Amar Gupta*, Oliver Bathe, Elijah Dixon, Francis Sutherland, Chad G. Ball
University of Calgary, Calgary, AB, Canada


INTRODUCTION:
Current practice guidelines recommend extended venothromboembolism prophylaxis (EVP) for patients with cancer undergoing abdominal surgery. Patients with pancreatic adenocarcinoma (PCA) are especially prone to venothromboembolism (VTE) development. We aim to investigate the relationship between extended VTE prophylaxis in PCA patients and symptomatic VTE development.
Methods:
We retrospectively reviewed patients with pathology proven pancreatic ductal adenocarcinoma undergoing abdominal surgery in a high volume HPB surgical program from 2013 to 2016. Implementation of EVP was decided by surgeon preference during this time period.
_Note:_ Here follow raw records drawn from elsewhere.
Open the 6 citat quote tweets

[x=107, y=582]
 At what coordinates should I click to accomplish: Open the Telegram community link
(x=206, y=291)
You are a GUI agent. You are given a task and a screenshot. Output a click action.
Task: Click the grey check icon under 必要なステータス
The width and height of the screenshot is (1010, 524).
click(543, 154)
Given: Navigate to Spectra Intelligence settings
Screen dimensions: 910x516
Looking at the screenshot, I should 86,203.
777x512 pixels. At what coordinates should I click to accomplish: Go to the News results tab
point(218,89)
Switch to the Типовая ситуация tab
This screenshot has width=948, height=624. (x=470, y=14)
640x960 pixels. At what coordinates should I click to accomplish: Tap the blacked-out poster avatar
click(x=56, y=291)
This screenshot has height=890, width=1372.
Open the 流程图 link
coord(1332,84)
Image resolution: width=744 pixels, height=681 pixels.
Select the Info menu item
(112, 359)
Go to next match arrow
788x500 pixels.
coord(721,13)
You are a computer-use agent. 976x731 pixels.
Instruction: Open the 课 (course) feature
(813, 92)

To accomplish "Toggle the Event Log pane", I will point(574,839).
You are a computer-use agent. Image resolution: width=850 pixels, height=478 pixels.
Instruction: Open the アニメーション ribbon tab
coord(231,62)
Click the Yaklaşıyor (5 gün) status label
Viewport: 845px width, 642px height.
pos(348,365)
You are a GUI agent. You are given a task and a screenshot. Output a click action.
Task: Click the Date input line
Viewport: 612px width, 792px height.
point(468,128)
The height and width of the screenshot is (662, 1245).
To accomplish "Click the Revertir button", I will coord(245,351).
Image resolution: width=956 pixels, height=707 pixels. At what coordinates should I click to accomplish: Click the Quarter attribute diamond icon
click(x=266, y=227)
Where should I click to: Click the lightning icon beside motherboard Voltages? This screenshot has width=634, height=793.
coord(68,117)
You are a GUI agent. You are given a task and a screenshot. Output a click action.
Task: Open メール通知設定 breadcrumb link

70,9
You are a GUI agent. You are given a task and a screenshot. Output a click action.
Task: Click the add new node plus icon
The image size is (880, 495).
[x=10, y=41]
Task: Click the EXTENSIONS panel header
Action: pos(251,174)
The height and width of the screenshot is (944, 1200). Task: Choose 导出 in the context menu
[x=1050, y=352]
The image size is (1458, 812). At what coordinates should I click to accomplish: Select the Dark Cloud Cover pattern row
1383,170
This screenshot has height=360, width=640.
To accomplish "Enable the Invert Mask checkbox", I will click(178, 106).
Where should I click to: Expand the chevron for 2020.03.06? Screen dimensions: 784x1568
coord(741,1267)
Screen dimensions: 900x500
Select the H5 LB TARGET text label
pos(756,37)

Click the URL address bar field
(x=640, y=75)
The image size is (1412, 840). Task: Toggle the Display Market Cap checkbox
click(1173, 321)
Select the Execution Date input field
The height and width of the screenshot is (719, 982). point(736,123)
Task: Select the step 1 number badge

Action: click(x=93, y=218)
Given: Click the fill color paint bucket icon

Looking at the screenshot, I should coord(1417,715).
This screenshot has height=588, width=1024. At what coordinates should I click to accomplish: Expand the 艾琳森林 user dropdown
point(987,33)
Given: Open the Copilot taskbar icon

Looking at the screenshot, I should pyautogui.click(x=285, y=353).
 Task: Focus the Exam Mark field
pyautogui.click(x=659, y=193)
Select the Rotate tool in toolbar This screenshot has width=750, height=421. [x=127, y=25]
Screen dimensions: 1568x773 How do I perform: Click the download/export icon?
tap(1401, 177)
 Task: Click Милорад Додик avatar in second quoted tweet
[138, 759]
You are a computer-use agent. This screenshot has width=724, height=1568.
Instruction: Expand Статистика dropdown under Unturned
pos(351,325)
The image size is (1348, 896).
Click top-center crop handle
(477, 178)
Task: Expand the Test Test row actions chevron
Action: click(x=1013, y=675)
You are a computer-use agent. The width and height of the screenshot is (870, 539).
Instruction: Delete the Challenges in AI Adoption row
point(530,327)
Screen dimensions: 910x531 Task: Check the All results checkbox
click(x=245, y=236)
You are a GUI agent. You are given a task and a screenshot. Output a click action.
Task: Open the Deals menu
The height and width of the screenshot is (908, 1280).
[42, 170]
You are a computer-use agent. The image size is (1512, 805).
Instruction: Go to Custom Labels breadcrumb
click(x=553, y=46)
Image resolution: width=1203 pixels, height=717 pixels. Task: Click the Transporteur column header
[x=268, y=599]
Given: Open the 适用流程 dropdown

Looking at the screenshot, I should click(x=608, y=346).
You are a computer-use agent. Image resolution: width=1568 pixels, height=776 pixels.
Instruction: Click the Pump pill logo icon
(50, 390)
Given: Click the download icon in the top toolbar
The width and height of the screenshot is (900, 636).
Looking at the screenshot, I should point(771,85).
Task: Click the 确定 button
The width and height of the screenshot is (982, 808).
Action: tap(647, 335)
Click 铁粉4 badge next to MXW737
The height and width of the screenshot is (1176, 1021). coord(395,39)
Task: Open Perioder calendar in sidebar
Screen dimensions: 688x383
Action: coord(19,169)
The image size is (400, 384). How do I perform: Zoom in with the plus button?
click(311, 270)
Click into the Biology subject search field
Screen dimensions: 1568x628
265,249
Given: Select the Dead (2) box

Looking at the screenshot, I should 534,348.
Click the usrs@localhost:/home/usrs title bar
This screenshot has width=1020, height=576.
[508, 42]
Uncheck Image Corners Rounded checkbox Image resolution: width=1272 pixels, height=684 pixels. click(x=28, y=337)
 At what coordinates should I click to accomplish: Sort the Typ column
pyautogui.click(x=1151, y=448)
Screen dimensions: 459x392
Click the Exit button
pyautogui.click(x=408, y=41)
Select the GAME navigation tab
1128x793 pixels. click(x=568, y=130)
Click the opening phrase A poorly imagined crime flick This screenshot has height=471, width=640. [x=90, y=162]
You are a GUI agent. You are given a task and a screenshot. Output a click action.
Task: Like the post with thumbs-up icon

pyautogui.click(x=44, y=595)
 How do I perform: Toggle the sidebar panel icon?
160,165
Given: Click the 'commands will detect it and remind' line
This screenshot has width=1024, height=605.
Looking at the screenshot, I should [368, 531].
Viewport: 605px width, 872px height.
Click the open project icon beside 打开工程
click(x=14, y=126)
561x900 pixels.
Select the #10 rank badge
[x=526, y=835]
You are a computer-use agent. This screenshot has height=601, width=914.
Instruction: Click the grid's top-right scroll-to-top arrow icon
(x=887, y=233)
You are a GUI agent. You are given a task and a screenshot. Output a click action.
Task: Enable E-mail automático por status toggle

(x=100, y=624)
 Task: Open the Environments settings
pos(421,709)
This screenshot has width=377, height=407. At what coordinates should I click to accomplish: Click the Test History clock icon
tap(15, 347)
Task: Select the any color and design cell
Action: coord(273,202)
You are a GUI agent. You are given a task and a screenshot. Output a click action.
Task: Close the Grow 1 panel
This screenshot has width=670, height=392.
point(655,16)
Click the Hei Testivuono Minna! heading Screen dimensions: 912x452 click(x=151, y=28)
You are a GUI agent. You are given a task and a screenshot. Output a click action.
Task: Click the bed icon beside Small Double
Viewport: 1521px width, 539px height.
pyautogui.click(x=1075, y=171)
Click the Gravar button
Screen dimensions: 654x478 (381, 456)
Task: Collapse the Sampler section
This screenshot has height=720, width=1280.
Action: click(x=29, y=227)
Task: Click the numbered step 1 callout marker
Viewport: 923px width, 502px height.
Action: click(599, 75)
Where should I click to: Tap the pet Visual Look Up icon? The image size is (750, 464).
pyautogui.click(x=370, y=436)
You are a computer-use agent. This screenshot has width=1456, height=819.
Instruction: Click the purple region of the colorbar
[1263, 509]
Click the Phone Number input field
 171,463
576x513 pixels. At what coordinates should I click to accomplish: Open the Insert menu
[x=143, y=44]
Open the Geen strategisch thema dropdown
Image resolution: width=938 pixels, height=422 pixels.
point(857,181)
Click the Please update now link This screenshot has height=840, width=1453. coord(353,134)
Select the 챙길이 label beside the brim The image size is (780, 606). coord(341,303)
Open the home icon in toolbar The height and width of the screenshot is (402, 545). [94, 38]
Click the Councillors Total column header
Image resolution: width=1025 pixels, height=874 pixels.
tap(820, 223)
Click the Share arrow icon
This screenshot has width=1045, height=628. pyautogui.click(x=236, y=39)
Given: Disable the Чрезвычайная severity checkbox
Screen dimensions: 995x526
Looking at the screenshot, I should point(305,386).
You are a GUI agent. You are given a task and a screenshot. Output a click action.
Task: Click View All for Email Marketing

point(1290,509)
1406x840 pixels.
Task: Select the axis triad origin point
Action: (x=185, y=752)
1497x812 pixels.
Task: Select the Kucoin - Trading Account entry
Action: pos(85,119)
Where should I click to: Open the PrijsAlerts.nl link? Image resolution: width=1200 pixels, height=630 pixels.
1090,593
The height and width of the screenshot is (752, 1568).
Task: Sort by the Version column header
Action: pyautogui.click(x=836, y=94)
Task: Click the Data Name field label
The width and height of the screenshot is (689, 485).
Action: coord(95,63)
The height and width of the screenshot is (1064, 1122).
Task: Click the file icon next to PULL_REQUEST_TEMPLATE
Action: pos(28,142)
Patients receiving EVP were compared to those receiving standard in-hospital VTE prophylaxis. Outcomes were occurrence of symptomatic VTE within 90 days postoperatively and bleeding complications requiring transfusion. Standard statistical analysis was employed (p<0.05).
Results:
124 patients were included, 54 (44%) of whom received EVP, while 70 (56%) received no VTE prophylaxis after hospital discharge. Both the EVP and control groups displayed similar patient and tumour characteristics (age at operation, percentage of male patients, and ASA at operation) (p>0.05). There was no significant difference in the rate of symptomatic VTE between the EVP and control group (0% vs. 2.9% respectively, p=0.21). The overall 90-day VTE rate for all PCA patients was 2 out of 124 patients (1.6%). One patient suffered a pulmonary embolus while the other had right subclavian vein thrombosis. Both patients were systemically anticoagulated and neither event resulted in mortality. Furthermore, there were no bleeding complications postoperatively in either group.
Conclusion:
In this cohort, EVP was associated with a similar rate of postoperative VTE in patients with PCA undergoing abdominal surgery, when compared to standard in-house VTE prophylaxis. Neither cohort had any bleeding complications. Furthermore, the rate of symptomatic VTE in all patients was only 1.6%. Given the significant financial cost of EVP, coupled with the uncommon occurrence of VTE observed in this patient cohort, prospective analysis with randomized controlled trials is imperative.